Output all of the entries beneath, exactly as written.
◆ ◆ ◆ ◆
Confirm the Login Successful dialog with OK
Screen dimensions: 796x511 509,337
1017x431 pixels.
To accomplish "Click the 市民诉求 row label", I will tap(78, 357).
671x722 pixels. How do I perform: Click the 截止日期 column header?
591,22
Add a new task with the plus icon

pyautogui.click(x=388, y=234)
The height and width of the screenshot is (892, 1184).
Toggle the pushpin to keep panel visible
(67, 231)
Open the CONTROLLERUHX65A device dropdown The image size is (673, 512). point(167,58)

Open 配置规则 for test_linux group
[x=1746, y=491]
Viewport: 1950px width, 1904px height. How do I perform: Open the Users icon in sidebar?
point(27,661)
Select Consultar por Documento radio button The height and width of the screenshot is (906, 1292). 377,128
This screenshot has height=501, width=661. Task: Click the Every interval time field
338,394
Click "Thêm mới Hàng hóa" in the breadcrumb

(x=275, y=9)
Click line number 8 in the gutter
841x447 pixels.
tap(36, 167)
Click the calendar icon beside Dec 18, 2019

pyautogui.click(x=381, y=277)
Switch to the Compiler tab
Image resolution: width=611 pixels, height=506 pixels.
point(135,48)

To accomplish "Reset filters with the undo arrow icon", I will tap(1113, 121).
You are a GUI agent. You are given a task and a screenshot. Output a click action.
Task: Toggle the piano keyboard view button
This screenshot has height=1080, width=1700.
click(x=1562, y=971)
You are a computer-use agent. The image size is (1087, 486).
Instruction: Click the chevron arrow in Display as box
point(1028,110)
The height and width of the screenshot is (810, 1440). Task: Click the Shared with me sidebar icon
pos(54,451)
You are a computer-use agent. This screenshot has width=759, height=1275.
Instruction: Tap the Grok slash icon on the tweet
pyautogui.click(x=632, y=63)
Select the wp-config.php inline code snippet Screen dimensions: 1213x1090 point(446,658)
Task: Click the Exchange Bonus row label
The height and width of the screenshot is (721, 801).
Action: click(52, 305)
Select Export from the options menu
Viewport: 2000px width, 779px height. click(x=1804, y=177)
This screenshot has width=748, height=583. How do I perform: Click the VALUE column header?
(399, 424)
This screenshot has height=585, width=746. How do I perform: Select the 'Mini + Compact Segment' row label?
◆ ◆ ◆ ◆
*RESULT OF THE EXERCISE*:
Confirm the Login Successful dialog with OK
Screen dimensions: 796x511 509,337
1017x431 pixels.
To accomplish "Click the 市民诉求 row label", I will tap(78, 357).
671x722 pixels. How do I perform: Click the 截止日期 column header?
591,22
Add a new task with the plus icon

pyautogui.click(x=388, y=234)
The height and width of the screenshot is (892, 1184).
Toggle the pushpin to keep panel visible
(67, 231)
Open the CONTROLLERUHX65A device dropdown The image size is (673, 512). point(167,58)

Open 配置规则 for test_linux group
[x=1746, y=491]
Viewport: 1950px width, 1904px height. How do I perform: Open the Users icon in sidebar?
point(27,661)
Select Consultar por Documento radio button The height and width of the screenshot is (906, 1292). 377,128
This screenshot has height=501, width=661. Task: Click the Every interval time field
338,394
Click "Thêm mới Hàng hóa" in the breadcrumb

(x=275, y=9)
Click line number 8 in the gutter
841x447 pixels.
tap(36, 167)
Click the calendar icon beside Dec 18, 2019

pyautogui.click(x=381, y=277)
Switch to the Compiler tab
Image resolution: width=611 pixels, height=506 pixels.
point(135,48)

To accomplish "Reset filters with the undo arrow icon", I will tap(1113, 121).
You are a GUI agent. You are given a task and a screenshot. Output a click action.
Task: Toggle the piano keyboard view button
This screenshot has height=1080, width=1700.
click(x=1562, y=971)
You are a computer-use agent. The image size is (1087, 486).
Instruction: Click the chevron arrow in Display as box
point(1028,110)
The height and width of the screenshot is (810, 1440). Task: Click the Shared with me sidebar icon
pos(54,451)
You are a computer-use agent. This screenshot has width=759, height=1275.
Instruction: Tap the Grok slash icon on the tweet
pyautogui.click(x=632, y=63)
Select the wp-config.php inline code snippet Screen dimensions: 1213x1090 point(446,658)
Task: Click the Exchange Bonus row label
The height and width of the screenshot is (721, 801).
Action: click(52, 305)
Select Export from the options menu
Viewport: 2000px width, 779px height. click(x=1804, y=177)
This screenshot has width=748, height=583. How do I perform: Click the VALUE column header?
(399, 424)
This screenshot has height=585, width=746. How do I perform: Select the 'Mini + Compact Segment' row label?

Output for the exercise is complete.